Race Against Time

This article is from the archive of The New York Sun before the launch of its new website in 2022. The Sun has neither altered nor updated such articles but will seek to correct any errors, mis-categorizations or other problems introduced during transfer.

The New York Sun

One of the foundations upon which this fiscal year’s municipal budget was determined was an unwritten agreement between the city and its labor unions under which the unions agreed to partake in and accept various actions that would save the city about $500 million annually. Many had hoped this money would be recouped by city workers contributing co-payments to their health care plans — as do virtually all public and private sector employees with health insurance. This did not come to pass. Instead, about half of the agreed to $500 million has come from a recalculation of cost of living adjustments over ten years instead of five. Otherwise, the city essentially allowed the unions to determine for themselves how they would save the other $250 million, in exchange for which Mayor Bloomberg agreed to pass a budget with no tax hikes or job cuts. But now City Hall insiders are protesting that the unions have yet to live up to their half of the deal. The city is starting to respond.

As our Benjamin Smith reports in an exclusive dispatch on page 1, 65 crane operators, some of whom worked at the Fresh Kills Landfill sifting for remains of September 11 victims, have received word that they will be laid off by the city. This is apt to be but Mr. Bloomberg’s first step toward reducing the size of the city’s government to a size that will help us avoid such perennial crises as the one we now face. The word layoffs has been known to send Gotham-watchers of all ideologies into a tizzy. Liberals tend to treat the city as an employment agency, and argue that the city has only resorted to layoffs twice since the Great Depression, during the fiscal crisis of the 1970s and again during the Dinkins administration, as though their rarity were reason enough to object to them. Conservatives support layoffs, but also fear them as a substitute for supply-side measures, such as tax cuts and deregulation.
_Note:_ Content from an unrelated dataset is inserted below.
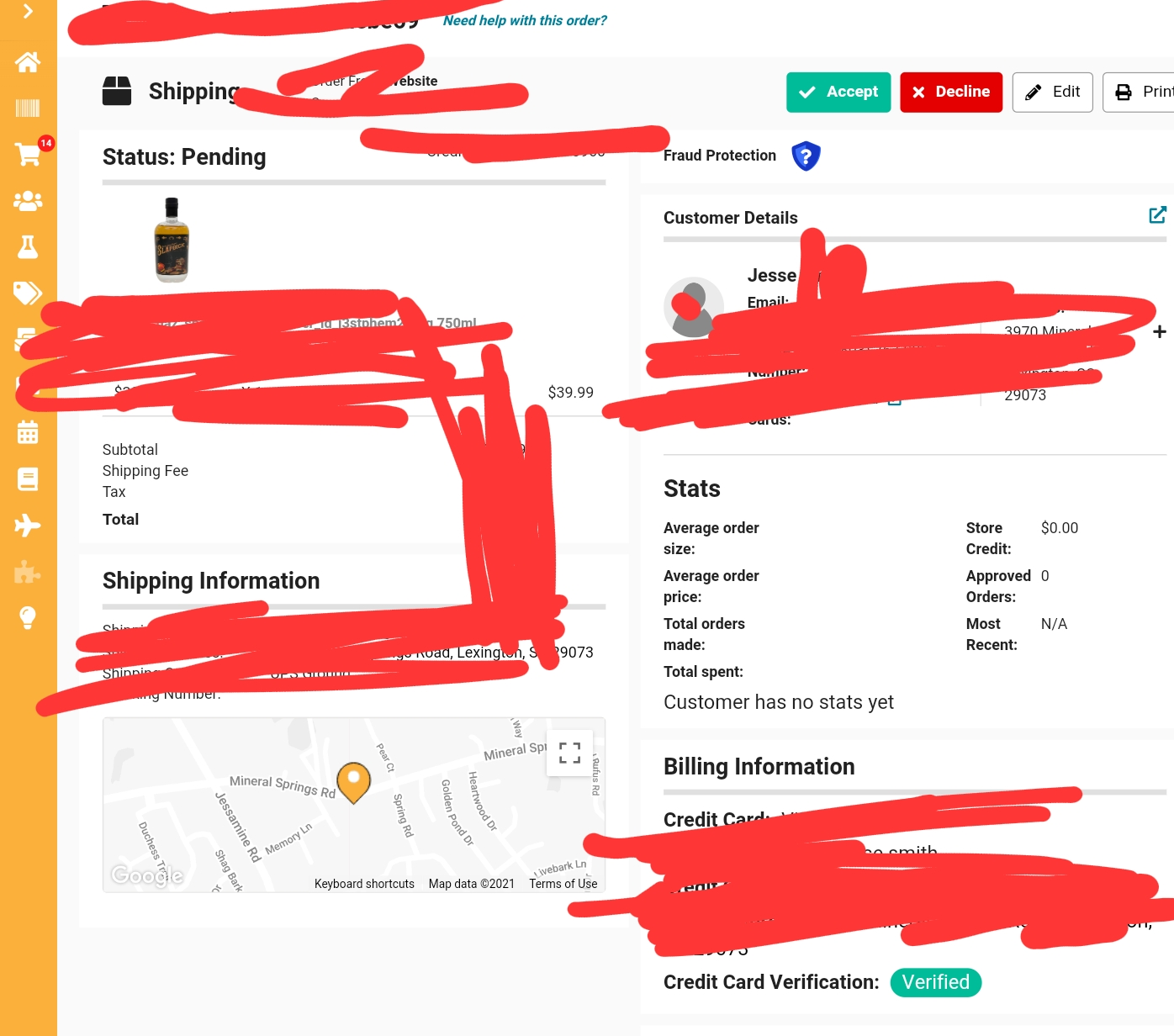Show Fraud Protection shield info
This screenshot has width=1174, height=1036.
[x=806, y=156]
The main reason the city is in such bad shape now has less to do with the attack on the World Trade Center (which accounts for little more than 40% of the budget gap) than with Mayor Giuliani’s failure to take advantage of good times to reduce the size of city government, which increased under his watch, especially during his second term. New York City employs one-seventh as many people as the federal government, accounting for about half of the city’s $42 billion budget. This percentage will only rise as payments into the pension plan increase, in the mayor’s estimate, to about $1 billion a year from less than $100 million this year. The Department of Welfare has the same number of employees as it did a decade ago, servicing a reduced number of welfare recipients. Fire service has decreased dramatically over the last 25 years, and yet Mr. Bloomberg has yet to close or move a single fire house. It is long past time for the mayor to consider the needs of his various constituencies and make choices, before the Fiscal Control Board is triggered, and makes them for all of us.